State Street has agreed to pay $167.4 million in disgorgement and penalties to the SEC, a $155 million penalty to the Department of Justice, and at least $60 million to ERISA plan clients in an agreement with the Department of Labor.
Under the terms of the agreement, the SEC will issue its order instituting the settled administrative proceeding only after a federal court approves State Street’s proposed settlement with private plaintiffs in pending securities class action lawsuits concerning its pricing of foreign currency exchange trades. State Street has agreed to admit certain findings in the SEC’s order.
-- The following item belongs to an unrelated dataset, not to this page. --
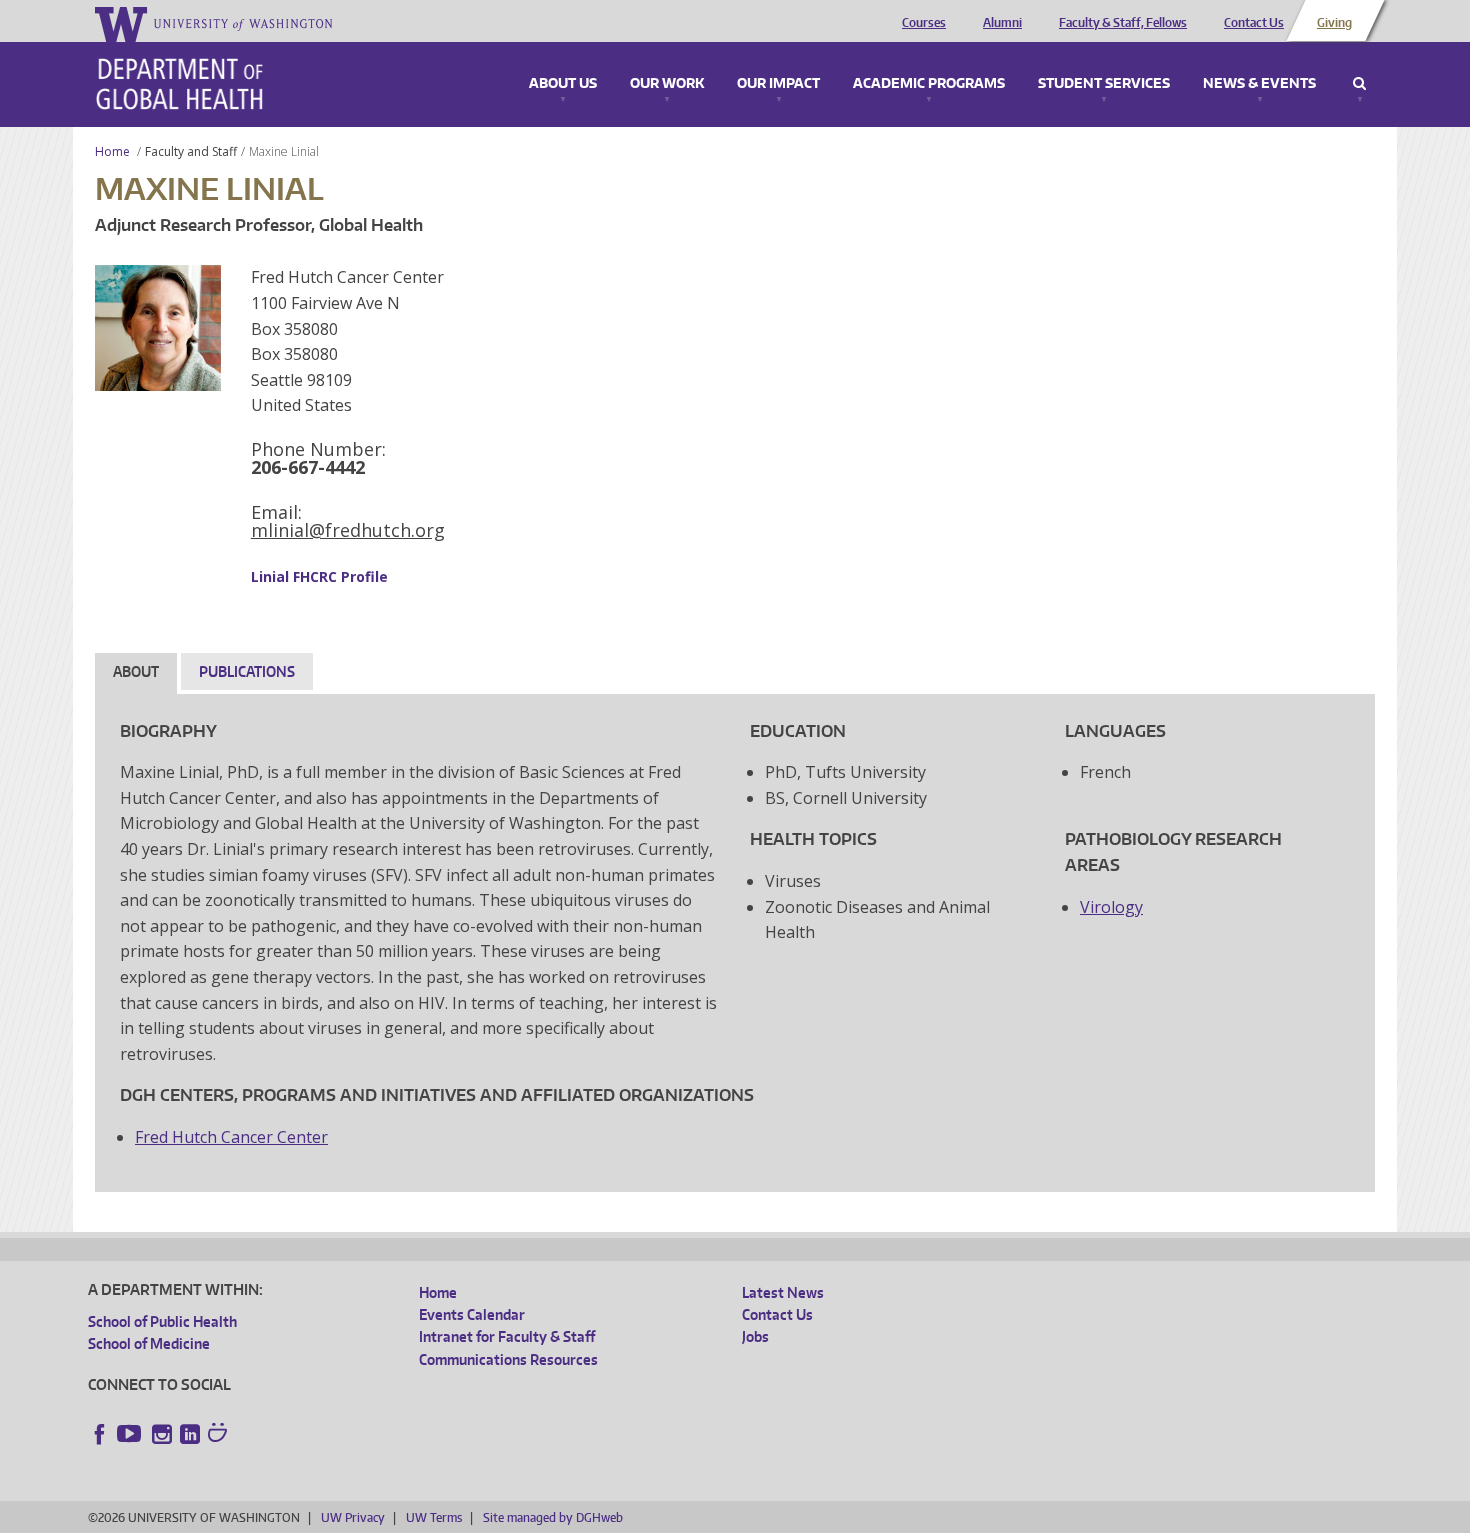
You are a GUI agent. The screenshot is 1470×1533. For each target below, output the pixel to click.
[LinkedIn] (190, 1434)
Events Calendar (472, 1314)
“State Street misled custody clients about how it priced their trades and tucked its hidden markups into a corner where they were unlikely to notice,” said Andrew J. Ceresney, Director of the SEC’s Division of Enforcement. “Financial institutions cannot mislead their customers about their trading costs.”
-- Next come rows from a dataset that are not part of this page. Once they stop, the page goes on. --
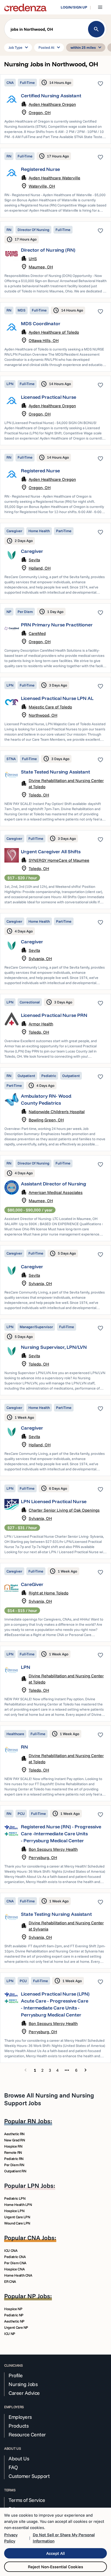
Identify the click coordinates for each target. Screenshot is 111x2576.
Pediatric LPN (14, 2198)
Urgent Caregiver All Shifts (51, 852)
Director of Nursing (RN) (48, 250)
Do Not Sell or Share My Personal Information (64, 2537)
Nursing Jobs (23, 2384)
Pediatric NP (13, 2315)
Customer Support (29, 2476)
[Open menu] (100, 7)
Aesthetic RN (14, 2134)
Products (18, 2426)
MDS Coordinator (40, 323)
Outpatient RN (15, 2171)
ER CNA (10, 2281)
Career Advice (24, 2393)
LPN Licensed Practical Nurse (53, 1501)
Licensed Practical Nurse (48, 397)
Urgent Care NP (16, 2327)
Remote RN (13, 2152)
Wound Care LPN (17, 2223)
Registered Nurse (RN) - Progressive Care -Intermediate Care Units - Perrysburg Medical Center (61, 1834)
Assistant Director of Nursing (53, 1184)
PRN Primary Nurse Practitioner (57, 625)
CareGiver (32, 1584)
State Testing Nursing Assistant (56, 1914)
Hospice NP (13, 2309)
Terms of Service (27, 2500)
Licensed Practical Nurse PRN (54, 1015)
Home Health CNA (18, 2275)
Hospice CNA (14, 2269)
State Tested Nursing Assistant (55, 772)
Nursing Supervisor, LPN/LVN (54, 1347)
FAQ (13, 2467)
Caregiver (32, 551)
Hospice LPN (14, 2211)
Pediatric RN (13, 2158)
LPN (25, 1667)
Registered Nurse (40, 169)
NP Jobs (38, 2296)
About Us (19, 2458)
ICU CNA (11, 2250)
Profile (16, 2375)
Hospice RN (13, 2146)
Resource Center (27, 2434)
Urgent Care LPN (17, 2217)
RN (24, 1747)
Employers (20, 2417)
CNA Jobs (40, 2238)
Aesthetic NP (14, 2321)
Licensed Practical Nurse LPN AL (57, 698)
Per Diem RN (14, 2165)
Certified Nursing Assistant (51, 96)
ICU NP (9, 2333)
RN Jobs (38, 2121)
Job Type (19, 47)
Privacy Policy (11, 2537)
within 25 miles (86, 47)
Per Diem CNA (15, 2263)
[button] (55, 30)
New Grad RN (14, 2140)
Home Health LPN (18, 2204)
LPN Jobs (40, 2185)
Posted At (50, 47)
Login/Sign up (74, 7)
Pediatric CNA (15, 2257)
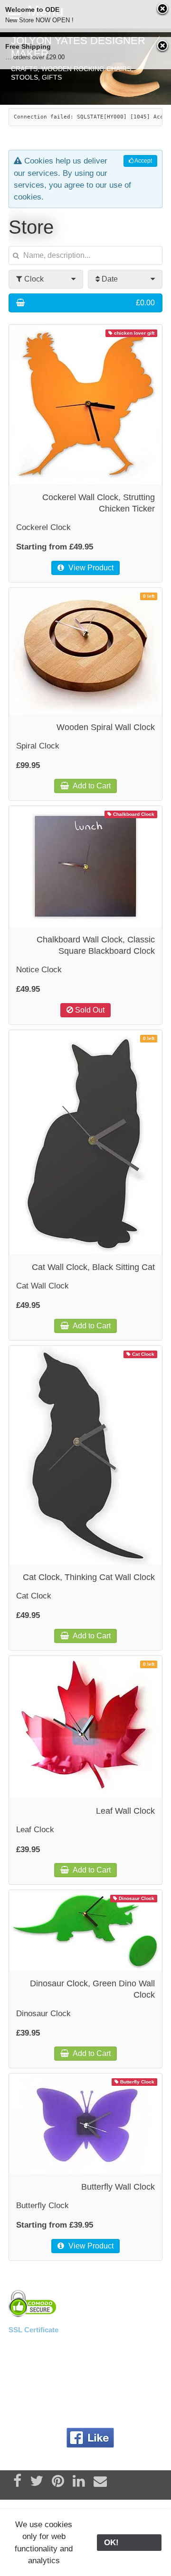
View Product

Paul G. Levenson, Director of the SEC’s Boston Regional Office, added, “Mutual funds and other registered investment companies should not face overreaching by the very banks hired to safeguard their assets.”
The SEC’s order will find that State Street willfully violated Section 34(b) of the Investment Company Act of 1940 and caused violations of Section 31(a) of the Investment Company Act and Rule 31a-1(b) by providing its registered investment company custody clients with trade confirmations and monthly transaction reports that were materially misleading in light of the representations it made about how it priced foreign currency exchange transactions. State Street will be required to pay $75 million in disgorgement plus $17.4 million in interest to harmed clients as well as a $75 million penalty.
The SEC’s investigation was conducted by Sue Curtin, Cynthia Storer Baran, Andrew Palid, Deena Bernstein and Celia Moore of the Boston Regional Office, and Stuart Jackson of the Division of Economic and Risk Analysis. The SEC appreciates the assistance of the U.S. Attorney’s Office for the District of Massachusetts and the Department of Labor.